[TASK INPUT — start]

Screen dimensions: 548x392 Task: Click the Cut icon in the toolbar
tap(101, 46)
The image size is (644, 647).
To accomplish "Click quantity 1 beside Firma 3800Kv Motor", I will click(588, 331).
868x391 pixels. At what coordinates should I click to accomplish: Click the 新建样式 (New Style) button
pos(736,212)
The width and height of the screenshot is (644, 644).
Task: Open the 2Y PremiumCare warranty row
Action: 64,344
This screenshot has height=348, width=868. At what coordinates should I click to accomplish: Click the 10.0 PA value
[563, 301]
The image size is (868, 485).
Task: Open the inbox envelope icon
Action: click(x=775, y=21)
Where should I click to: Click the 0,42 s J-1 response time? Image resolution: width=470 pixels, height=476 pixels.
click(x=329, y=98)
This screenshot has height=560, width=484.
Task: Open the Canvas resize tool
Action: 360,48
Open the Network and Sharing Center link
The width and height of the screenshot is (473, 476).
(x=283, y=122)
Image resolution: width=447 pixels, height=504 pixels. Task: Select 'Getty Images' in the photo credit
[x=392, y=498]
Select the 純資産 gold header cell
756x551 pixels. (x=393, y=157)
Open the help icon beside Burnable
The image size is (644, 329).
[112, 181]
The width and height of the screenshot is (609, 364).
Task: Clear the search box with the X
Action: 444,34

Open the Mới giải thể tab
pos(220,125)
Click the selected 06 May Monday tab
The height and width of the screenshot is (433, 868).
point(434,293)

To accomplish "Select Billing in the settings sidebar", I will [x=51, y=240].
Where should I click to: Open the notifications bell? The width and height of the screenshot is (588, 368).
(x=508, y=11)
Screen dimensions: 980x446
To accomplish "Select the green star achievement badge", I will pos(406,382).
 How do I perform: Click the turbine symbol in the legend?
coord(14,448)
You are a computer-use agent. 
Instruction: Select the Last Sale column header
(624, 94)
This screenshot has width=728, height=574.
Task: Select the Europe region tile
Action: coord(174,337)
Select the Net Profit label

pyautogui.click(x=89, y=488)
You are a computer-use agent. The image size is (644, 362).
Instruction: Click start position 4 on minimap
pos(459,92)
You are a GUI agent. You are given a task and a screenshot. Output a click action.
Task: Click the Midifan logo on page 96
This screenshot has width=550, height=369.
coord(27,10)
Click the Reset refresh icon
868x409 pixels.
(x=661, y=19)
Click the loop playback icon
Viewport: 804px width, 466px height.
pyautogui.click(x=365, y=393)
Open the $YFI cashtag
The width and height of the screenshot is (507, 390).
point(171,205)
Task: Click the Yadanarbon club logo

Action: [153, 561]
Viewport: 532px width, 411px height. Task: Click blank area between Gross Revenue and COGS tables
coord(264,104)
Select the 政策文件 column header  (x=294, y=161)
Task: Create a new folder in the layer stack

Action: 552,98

[TASK INPUT — finish]

* **EXERCISE OBJECTIVE**
Please reproduce each entry above exactly as it reads.

* **WRITTEN SOLUTION**
Screen dimensions: 548x392 Task: Click the Cut icon in the toolbar
tap(101, 46)
The image size is (644, 647).
To accomplish "Click quantity 1 beside Firma 3800Kv Motor", I will click(588, 331).
868x391 pixels. At what coordinates should I click to accomplish: Click the 新建样式 (New Style) button
pos(736,212)
The width and height of the screenshot is (644, 644).
Task: Open the 2Y PremiumCare warranty row
Action: 64,344
This screenshot has height=348, width=868. At what coordinates should I click to accomplish: Click the 10.0 PA value
[563, 301]
The image size is (868, 485).
Task: Open the inbox envelope icon
Action: click(x=775, y=21)
Where should I click to: Click the 0,42 s J-1 response time? Image resolution: width=470 pixels, height=476 pixels.
click(x=329, y=98)
This screenshot has height=560, width=484.
Task: Open the Canvas resize tool
Action: 360,48
Open the Network and Sharing Center link
The width and height of the screenshot is (473, 476).
(x=283, y=122)
Image resolution: width=447 pixels, height=504 pixels. Task: Select 'Getty Images' in the photo credit
[x=392, y=498]
Select the 純資産 gold header cell
756x551 pixels. (x=393, y=157)
Open the help icon beside Burnable
The image size is (644, 329).
[112, 181]
The width and height of the screenshot is (609, 364).
Task: Clear the search box with the X
Action: 444,34

Open the Mới giải thể tab
pos(220,125)
Click the selected 06 May Monday tab
The height and width of the screenshot is (433, 868).
point(434,293)

To accomplish "Select Billing in the settings sidebar", I will [x=51, y=240].
Where should I click to: Open the notifications bell? The width and height of the screenshot is (588, 368).
(x=508, y=11)
Screen dimensions: 980x446
To accomplish "Select the green star achievement badge", I will pos(406,382).
 How do I perform: Click the turbine symbol in the legend?
coord(14,448)
You are a computer-use agent. 
Instruction: Select the Last Sale column header
(624, 94)
This screenshot has width=728, height=574.
Task: Select the Europe region tile
Action: coord(174,337)
Select the Net Profit label

pyautogui.click(x=89, y=488)
You are a computer-use agent. The image size is (644, 362).
Instruction: Click start position 4 on minimap
pos(459,92)
You are a GUI agent. You are given a task and a screenshot. Output a click action.
Task: Click the Midifan logo on page 96
This screenshot has width=550, height=369.
coord(27,10)
Click the Reset refresh icon
868x409 pixels.
(x=661, y=19)
Click the loop playback icon
Viewport: 804px width, 466px height.
pyautogui.click(x=365, y=393)
Open the $YFI cashtag
The width and height of the screenshot is (507, 390).
point(171,205)
Task: Click the Yadanarbon club logo

Action: [153, 561]
Viewport: 532px width, 411px height. Task: Click blank area between Gross Revenue and COGS tables
coord(264,104)
Select the 政策文件 column header  (x=294, y=161)
Task: Create a new folder in the layer stack

Action: 552,98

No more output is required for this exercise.